Wednesday, November 30, 2011

Evolutionary Parenting: An Introduction - Jon Host

by Jon Cleland Host

One of the most important parts of an evolutionary worldview is a commitment to future generations. Why? Because an evolutionary worldview includes the realization that we are all a part of the grand saga of life, the Great Story of the Universe, the diary of that irrepressible pulse of life, surging in us all.

This realization shows us the immensity of the story behind us, and therefore, the immensity of the story ahead of us. But what will that story be? We see from the past that it could contain a lot of horror, and a lot of good, and everything in between. To know that our great grandchildren (or those of our relatives) for seven generations and more will live in the world we give them makes this much more than idle speculation, transforming it into a drive to give back to the Universe and to life itself by doing what we can to help.

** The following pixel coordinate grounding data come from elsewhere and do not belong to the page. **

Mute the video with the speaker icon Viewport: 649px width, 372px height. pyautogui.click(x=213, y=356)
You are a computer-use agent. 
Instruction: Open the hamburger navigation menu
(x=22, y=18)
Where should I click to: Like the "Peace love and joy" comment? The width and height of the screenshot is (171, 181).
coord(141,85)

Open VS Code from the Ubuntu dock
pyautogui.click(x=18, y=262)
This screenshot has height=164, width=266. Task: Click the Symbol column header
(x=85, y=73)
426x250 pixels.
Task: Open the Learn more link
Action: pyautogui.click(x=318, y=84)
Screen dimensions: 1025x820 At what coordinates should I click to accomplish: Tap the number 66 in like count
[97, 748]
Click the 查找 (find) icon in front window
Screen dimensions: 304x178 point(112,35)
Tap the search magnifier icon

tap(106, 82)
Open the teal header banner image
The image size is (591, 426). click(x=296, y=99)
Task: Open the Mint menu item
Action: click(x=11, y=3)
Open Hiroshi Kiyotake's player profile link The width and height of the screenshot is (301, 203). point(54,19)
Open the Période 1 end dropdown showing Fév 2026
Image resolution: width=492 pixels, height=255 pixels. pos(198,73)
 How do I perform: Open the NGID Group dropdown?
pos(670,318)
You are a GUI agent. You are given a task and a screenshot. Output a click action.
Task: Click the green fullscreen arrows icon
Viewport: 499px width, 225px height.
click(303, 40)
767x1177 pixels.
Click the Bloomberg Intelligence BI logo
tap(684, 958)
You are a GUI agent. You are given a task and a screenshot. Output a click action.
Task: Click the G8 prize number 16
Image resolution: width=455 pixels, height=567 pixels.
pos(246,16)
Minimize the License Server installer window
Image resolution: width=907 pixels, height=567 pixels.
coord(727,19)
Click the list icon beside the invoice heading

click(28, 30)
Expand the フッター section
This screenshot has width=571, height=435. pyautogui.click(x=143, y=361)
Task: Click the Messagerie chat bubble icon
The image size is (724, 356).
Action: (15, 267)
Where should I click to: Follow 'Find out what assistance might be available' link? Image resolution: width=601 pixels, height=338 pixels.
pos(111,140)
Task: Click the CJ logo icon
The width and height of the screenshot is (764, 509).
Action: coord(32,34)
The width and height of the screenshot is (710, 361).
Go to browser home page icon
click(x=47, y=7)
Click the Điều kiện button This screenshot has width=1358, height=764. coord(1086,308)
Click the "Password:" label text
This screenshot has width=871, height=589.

For those of us who are parents, this means working to raise our children as well as possible, giving them the tools that will help the future of all, and doing so with joy. Our children are humans, and understanding the needs of (and threats to) human children requires an understanding of the evolutionary history that made them. This is why Evolutionary Parenting includes both the connection to our evolutionary past, as well as the sense of purpose supplied by our awareness of future generations.

Talking about all those evolutionary needs and threats would take many books, so for this blog post, I’ll start with one small part of a family culture, and that is our human need for a meaningful, trusted story of how we got here. For dozens of millennia, humans in cultures around the globe grew with stories of how we got here that gave their lives meaning, richness and a sense of roots, so it’s no surprise that we humans have evolved to need such stories when we are children. To fulfill this need, a story must be meaningful – in that we must attach meaning to it, and not see it as irrelevant or “just dry facts”. It must also be believable – in that it needs to be supported by the facts as well as we know them. In other words, it has to be real. If the story fails either of these requirements, then children (and adults) cannot get all of the benefits we need from it as humans.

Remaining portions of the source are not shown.